Obviously, functions in a library built with library evolution enabled can't be inlined or specialized if they aren't exported, but that's not the crux of the issue. The compiler can't make any assumptions about those implementations unless that information is explicitily exported!


We use import in a file to mean that we want to use another module's API within that file. Meanwhile, the cross-module overlay proposal is about to formally recognize @_exported as the counterpart for re-exporting modules that are imported.

Since @usableFromInline internal and public differ precisely in that the former declaration isn't available as an API, it seems to me that it'd be unfortunate to use the import/export terminology that means exactly the opposite.

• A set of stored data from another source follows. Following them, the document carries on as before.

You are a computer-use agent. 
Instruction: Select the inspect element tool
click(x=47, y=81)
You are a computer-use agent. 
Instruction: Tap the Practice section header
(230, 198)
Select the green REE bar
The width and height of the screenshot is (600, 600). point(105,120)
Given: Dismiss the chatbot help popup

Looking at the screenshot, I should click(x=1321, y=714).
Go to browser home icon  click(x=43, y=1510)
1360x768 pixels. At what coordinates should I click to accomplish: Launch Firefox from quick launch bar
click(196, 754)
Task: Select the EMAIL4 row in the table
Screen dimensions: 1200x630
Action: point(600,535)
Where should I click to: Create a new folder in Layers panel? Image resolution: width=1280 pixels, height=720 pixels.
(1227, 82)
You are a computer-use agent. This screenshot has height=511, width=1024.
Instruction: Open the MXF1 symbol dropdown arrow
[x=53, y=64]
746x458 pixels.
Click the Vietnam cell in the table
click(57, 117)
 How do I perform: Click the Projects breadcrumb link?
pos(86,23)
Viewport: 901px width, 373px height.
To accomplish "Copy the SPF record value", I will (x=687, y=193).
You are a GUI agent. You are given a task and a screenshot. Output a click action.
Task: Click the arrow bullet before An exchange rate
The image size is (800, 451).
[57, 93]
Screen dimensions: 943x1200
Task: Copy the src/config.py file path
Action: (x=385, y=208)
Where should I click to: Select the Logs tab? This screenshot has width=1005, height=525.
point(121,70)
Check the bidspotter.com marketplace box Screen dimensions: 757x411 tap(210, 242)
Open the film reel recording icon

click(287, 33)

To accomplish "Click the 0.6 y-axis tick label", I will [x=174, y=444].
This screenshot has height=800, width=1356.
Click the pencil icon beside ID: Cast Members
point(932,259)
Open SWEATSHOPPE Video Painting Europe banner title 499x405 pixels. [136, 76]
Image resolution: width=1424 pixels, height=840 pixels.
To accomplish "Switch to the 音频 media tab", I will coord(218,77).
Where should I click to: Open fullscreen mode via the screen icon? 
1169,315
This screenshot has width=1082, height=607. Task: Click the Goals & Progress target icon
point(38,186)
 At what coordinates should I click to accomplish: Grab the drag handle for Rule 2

Working with SceneKit recently I've found myself writing code like this:

    let qq = GLKQuaternionMakeWithAngleAndAxis(…)
    let q = SCNQuaternion(qq.x, qq.y, qq.z, qq.w)
    ea.localRotate(by: q)

this led me to write:

extension SCNQuaternion {
    init(_ inQ: GLKQuaternion) {
        self.init(inQ.x, inQ.y, inQ.z, inQ.w)

Which immediately gave me the urge to add @inlineable to it, but not really knowing how it works, I decided to google, and found this thread.

Arguably the problem here is that SCNQuaternion lacks a bunch of convenience methods, but should I bother adding @inlineable or @inline(__always) (or both)? Ostensibly the compiler could inline both GLKQuaternionMakeWithAngleAndAxis and the SCNQuaternion construction and then optimize a lot of extra stuff away. Is it likely to do so, even without the annotations?

The general guidance here is to try without it, trace performance, and if there's a specific issue that inlining can resolve, use inlining as needed. If your extension is defined in the same module that you're using it, it probably doesn't matter. It may matter in other circumstances, depending on how it's used and how your project is set up.

This particular init is basically a no-op in disguise, so inlining it won't have most of the downsides that inlining can have, so the risk of being overzealous is pretty small in this case. That's not always true.